Furthermore, the stevedores’ judgment was not obviously imprudent in
determining that jumping from the cargo to the tank top, though dangerous, was
safe enough to attempt. See Randolph v. Laeisz, 896 F.2d 964, 971 (5th Cir.
1990). Dow testified that stevedores routinely jump from cargo, and that she
herself had jumped before, though not from that height. Given that the duty to
intervene is narrow, Dow’s five-to-six-foot jump to the tank top represented
judgment that is poor but not obviously imprudent. Accordingly, the district
court did not err in finding the Defendants did not breach their duty to
intervene.
Finally, Dow argues the district court abused its discretion by admitting
the testimony of David Tantrum because he was not qualified as an expert
witness. “The admission or exclusion of expert testimony is a matter left to the
discretion of the trial judge, and his or her decision will not be disturbed unless
it is manifestly erroneous.” Perkins v. Volkswagen of Am., Inc., 596 F.2d 681,
682 (5th Cir. 1979) (citing Salem v. U.S. Lines Co., 370 U.S. 31, 34 (1962)).

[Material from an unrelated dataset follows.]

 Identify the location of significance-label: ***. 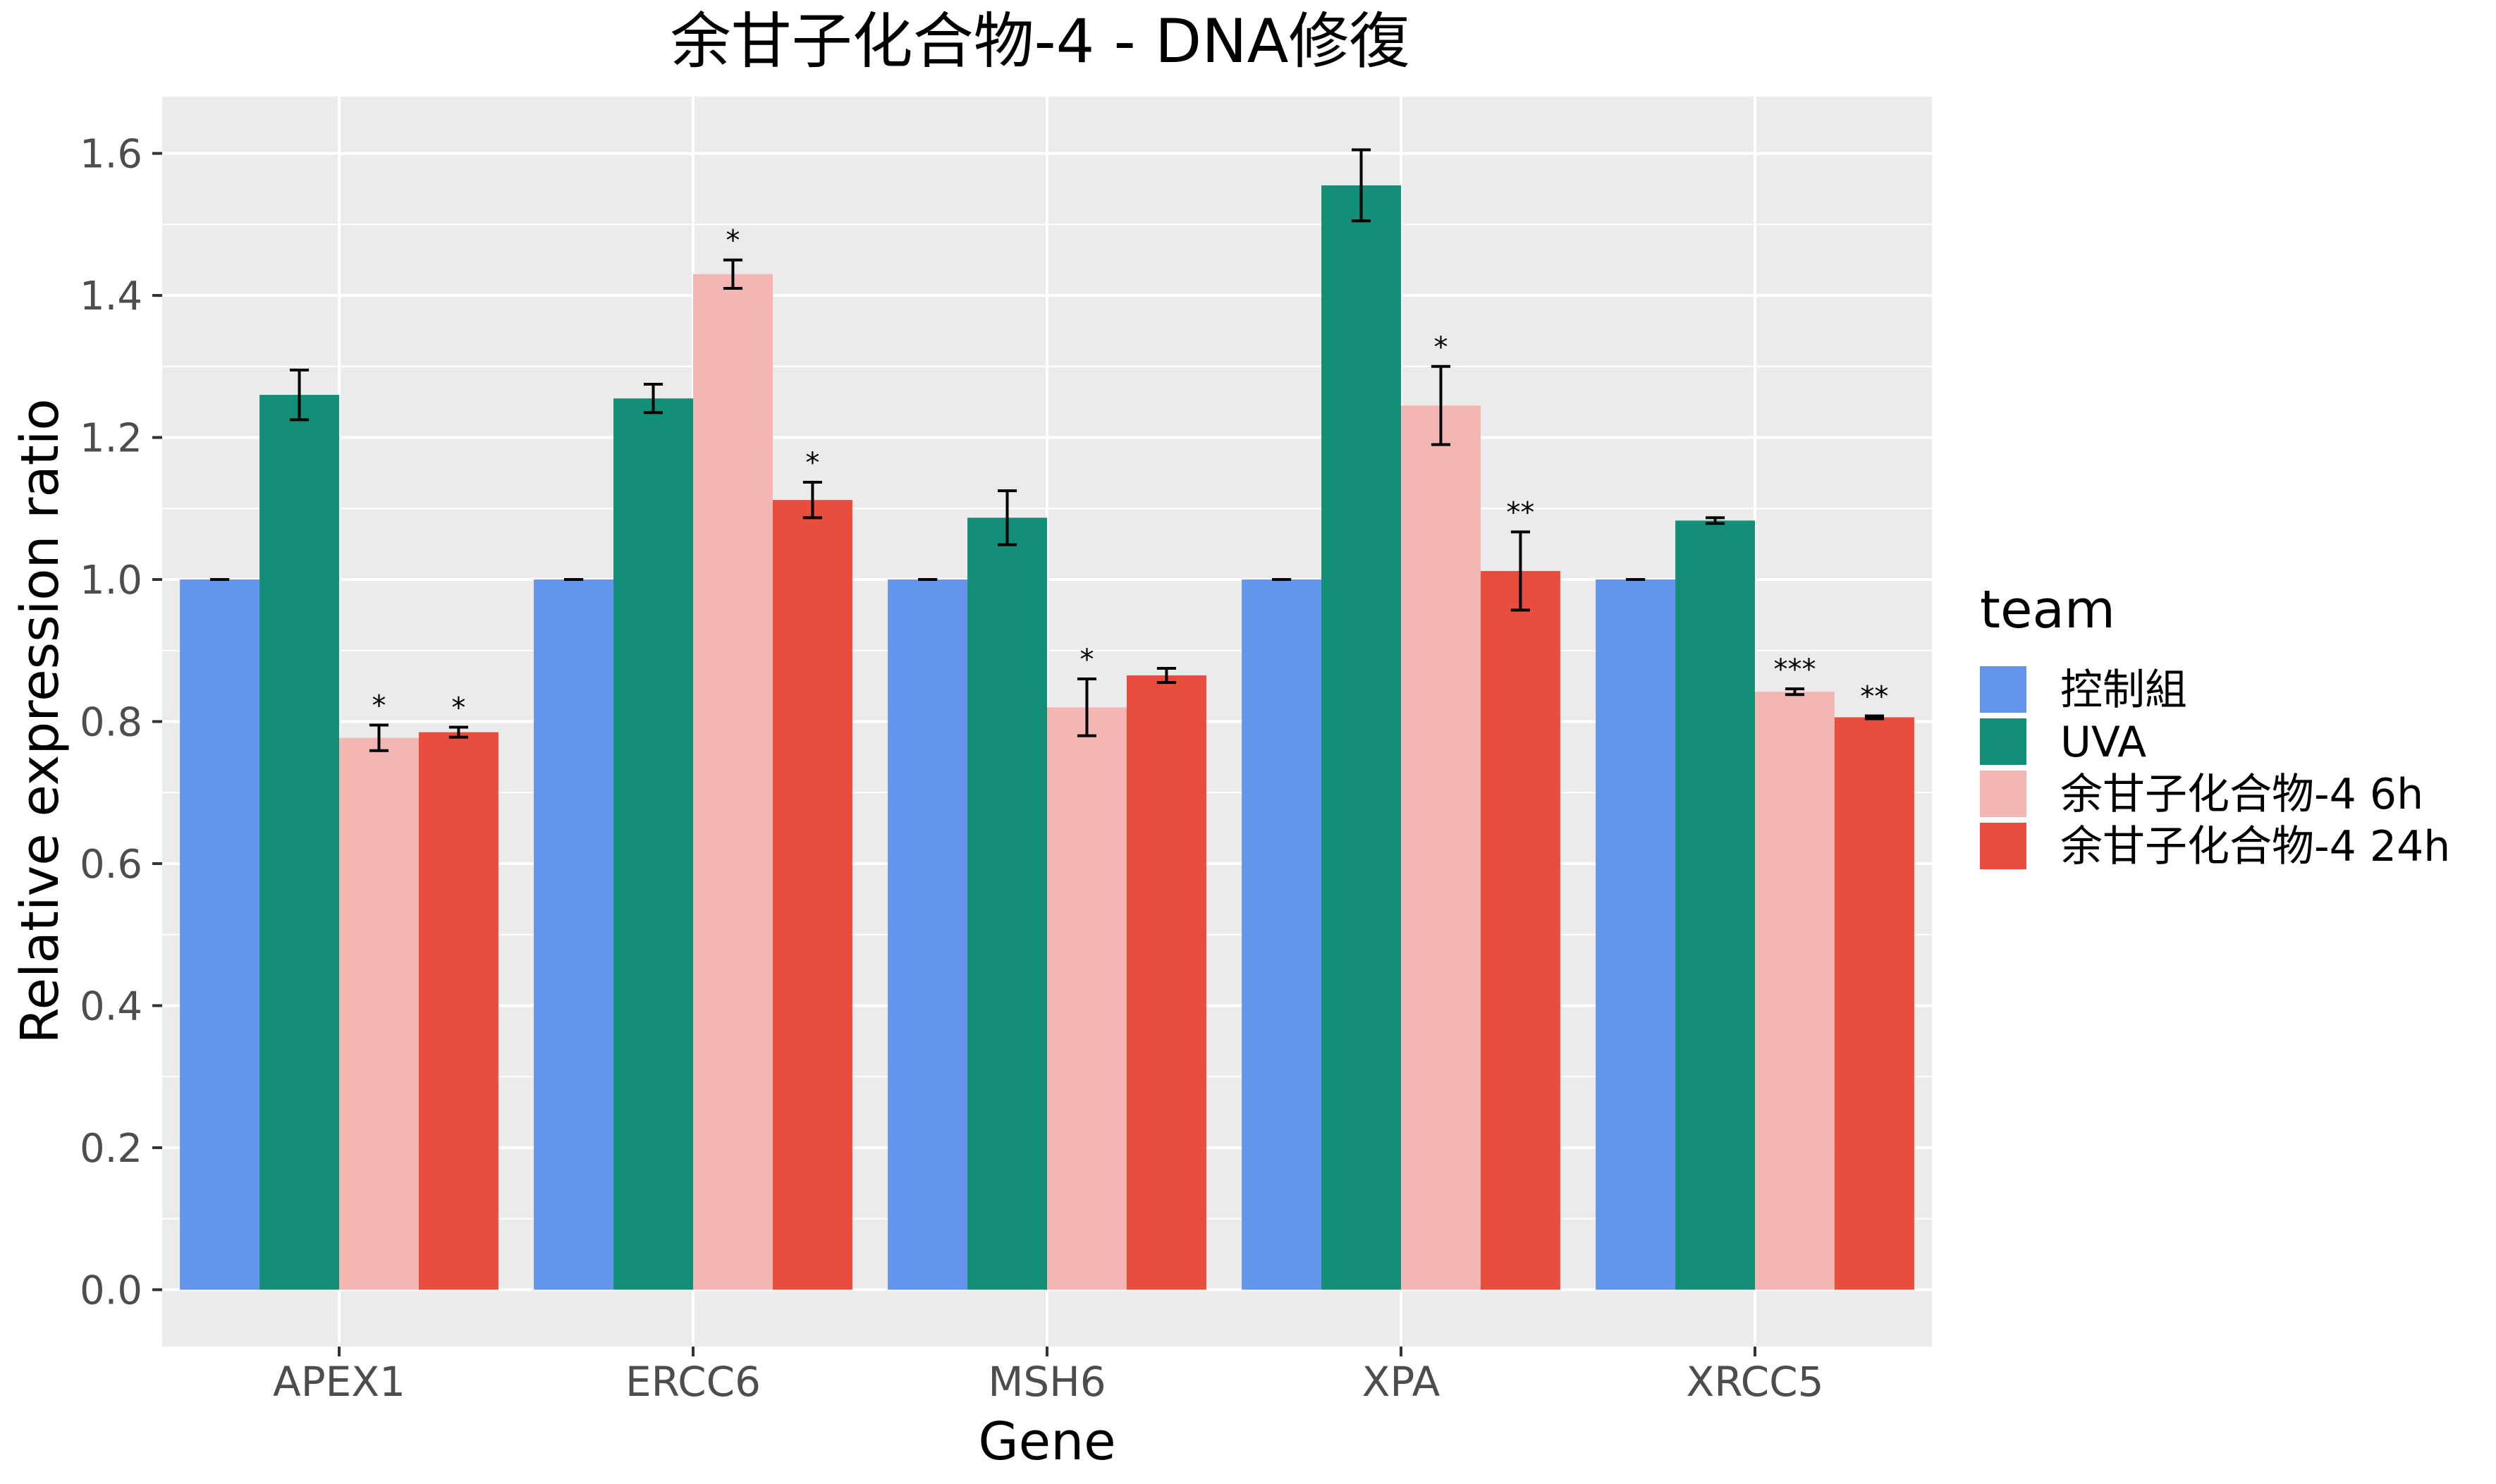
(1794, 670).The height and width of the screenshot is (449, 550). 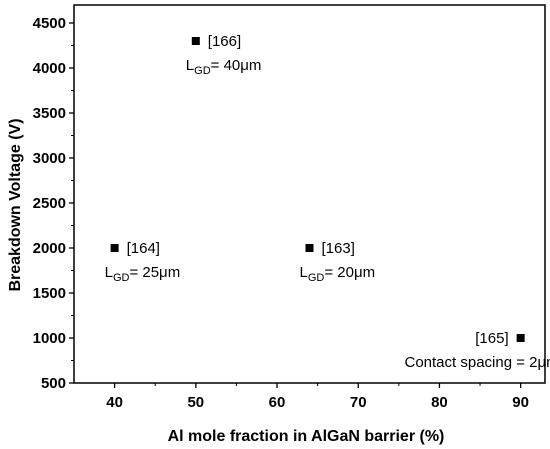 What do you see at coordinates (50, 24) in the screenshot?
I see `y-tick-label: 4500` at bounding box center [50, 24].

The
record reveals Tantrum is qualified to provide expert testimony on the basis of
his extensive experience as a marine surveyor, which included boarding vessels
and conducting investigations of injuries to stevedores and longshoremen.
Accordingly, the district court did not abuse its discretion in finding Tantrum
qualified to testify as an expert marine surveyor.
For the foregoing reasons, we AFFIRM the district court’s judgment.